(Entries for locating text and elements)
※
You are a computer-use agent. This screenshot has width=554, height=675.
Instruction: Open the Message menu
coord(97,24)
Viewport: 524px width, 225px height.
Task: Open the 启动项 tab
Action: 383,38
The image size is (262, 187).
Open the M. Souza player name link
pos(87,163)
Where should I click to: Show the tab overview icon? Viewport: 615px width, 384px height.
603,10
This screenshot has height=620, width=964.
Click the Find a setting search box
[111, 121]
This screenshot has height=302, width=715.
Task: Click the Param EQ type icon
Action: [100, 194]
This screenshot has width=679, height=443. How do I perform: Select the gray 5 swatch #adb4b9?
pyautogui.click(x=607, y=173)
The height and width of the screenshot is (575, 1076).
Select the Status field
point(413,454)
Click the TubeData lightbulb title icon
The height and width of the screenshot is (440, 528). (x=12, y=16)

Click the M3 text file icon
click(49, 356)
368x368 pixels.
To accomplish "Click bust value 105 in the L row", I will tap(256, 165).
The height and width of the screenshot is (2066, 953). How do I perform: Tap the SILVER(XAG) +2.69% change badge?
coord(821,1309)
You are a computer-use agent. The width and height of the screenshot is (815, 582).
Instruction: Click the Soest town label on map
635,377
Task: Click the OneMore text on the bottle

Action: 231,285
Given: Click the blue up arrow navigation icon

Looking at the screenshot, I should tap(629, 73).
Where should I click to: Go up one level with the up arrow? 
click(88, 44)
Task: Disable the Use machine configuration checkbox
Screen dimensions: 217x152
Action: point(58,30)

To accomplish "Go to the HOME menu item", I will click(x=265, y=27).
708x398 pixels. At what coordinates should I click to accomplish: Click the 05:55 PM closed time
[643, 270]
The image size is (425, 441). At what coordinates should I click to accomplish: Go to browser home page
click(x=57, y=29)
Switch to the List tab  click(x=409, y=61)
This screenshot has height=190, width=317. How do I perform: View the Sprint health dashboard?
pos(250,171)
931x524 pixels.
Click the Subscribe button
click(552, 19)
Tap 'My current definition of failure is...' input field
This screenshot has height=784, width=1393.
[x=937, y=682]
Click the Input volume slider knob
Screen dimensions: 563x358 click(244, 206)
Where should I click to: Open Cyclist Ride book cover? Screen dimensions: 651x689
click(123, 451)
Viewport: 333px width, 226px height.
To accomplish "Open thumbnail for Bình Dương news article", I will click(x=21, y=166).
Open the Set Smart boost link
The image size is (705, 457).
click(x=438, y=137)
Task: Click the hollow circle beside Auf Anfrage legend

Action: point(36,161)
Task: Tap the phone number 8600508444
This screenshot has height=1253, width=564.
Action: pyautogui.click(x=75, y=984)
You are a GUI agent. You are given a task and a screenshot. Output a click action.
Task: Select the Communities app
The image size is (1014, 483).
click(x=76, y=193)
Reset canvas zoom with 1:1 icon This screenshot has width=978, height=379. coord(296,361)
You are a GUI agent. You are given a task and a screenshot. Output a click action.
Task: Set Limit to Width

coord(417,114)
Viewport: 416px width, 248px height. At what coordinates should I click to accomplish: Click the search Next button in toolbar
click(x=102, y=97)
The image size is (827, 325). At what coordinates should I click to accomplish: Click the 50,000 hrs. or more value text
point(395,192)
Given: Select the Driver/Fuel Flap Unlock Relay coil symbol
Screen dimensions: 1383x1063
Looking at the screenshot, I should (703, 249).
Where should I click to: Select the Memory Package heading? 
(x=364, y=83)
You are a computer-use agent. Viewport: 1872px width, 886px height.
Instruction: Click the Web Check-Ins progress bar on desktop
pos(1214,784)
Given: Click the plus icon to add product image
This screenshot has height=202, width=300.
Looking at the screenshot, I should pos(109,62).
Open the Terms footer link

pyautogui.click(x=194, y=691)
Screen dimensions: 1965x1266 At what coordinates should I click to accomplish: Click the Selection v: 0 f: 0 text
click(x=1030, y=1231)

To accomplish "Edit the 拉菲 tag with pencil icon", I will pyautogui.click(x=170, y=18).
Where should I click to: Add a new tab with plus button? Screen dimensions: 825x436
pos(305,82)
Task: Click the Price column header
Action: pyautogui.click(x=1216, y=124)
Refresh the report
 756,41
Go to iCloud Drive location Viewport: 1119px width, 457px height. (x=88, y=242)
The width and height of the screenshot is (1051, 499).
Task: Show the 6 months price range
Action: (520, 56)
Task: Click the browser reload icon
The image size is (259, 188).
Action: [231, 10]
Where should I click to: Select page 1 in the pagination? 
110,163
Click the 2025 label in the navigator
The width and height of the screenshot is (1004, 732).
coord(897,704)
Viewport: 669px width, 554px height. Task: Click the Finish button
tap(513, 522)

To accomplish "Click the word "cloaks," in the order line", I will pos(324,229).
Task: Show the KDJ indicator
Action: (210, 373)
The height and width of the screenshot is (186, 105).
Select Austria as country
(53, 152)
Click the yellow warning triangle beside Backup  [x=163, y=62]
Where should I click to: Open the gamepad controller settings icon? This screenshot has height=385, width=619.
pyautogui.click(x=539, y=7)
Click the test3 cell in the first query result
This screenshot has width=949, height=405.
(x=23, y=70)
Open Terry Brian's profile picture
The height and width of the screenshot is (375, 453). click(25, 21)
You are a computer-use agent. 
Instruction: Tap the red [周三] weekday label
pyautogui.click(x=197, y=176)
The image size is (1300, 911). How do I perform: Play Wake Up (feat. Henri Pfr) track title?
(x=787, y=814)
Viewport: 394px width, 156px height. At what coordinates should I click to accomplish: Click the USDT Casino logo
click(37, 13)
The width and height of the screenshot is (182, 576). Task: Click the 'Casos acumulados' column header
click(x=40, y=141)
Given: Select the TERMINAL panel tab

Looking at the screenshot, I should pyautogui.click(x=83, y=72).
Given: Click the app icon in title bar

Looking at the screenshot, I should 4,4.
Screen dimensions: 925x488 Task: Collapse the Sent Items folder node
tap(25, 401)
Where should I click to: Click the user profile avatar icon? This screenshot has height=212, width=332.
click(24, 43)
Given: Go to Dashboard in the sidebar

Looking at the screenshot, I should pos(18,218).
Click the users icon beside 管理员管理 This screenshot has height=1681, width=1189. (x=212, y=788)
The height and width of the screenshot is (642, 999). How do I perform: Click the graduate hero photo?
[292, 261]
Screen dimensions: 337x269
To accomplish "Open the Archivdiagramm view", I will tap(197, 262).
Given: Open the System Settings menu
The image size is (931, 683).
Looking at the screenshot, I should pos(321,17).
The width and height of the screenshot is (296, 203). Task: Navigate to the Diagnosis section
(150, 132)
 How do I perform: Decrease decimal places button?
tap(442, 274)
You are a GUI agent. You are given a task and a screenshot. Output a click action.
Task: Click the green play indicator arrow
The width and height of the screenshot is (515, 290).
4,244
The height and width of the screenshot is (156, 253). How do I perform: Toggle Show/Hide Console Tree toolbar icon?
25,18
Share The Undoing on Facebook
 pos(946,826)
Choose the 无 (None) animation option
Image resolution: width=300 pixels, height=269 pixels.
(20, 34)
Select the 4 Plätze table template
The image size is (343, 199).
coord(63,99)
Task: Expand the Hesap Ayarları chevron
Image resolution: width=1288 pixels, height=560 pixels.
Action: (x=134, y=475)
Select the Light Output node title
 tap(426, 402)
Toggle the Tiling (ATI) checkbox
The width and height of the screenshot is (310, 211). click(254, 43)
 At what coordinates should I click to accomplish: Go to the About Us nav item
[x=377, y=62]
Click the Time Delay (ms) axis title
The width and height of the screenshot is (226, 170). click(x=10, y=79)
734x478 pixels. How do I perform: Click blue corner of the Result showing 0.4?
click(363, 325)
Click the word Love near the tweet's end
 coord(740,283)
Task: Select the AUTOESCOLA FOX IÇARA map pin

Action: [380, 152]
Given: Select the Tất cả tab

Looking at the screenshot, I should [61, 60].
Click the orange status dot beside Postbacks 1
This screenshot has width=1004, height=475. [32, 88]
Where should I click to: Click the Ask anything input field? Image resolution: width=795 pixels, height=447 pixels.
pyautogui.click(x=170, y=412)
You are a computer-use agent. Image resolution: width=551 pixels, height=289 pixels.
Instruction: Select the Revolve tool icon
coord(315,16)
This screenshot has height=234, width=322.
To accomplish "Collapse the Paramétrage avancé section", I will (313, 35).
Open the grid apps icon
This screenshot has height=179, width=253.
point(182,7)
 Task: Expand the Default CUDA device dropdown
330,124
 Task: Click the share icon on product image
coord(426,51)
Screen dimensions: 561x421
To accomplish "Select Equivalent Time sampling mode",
※
§ EXERCISE
Gather every line of the data above that contains the string "Instruction", and treat uppercase and lowercase as different.

§ ANSWER TO THIS PROBLEM
Instruction: Open the Message menu
Instruction: Click the Soest town label on map
Instruction: Click the Web Check-Ins progress bar on desktop
Instruction: Tap the red [周三] weekday label
Instruction: Select the Revolve tool icon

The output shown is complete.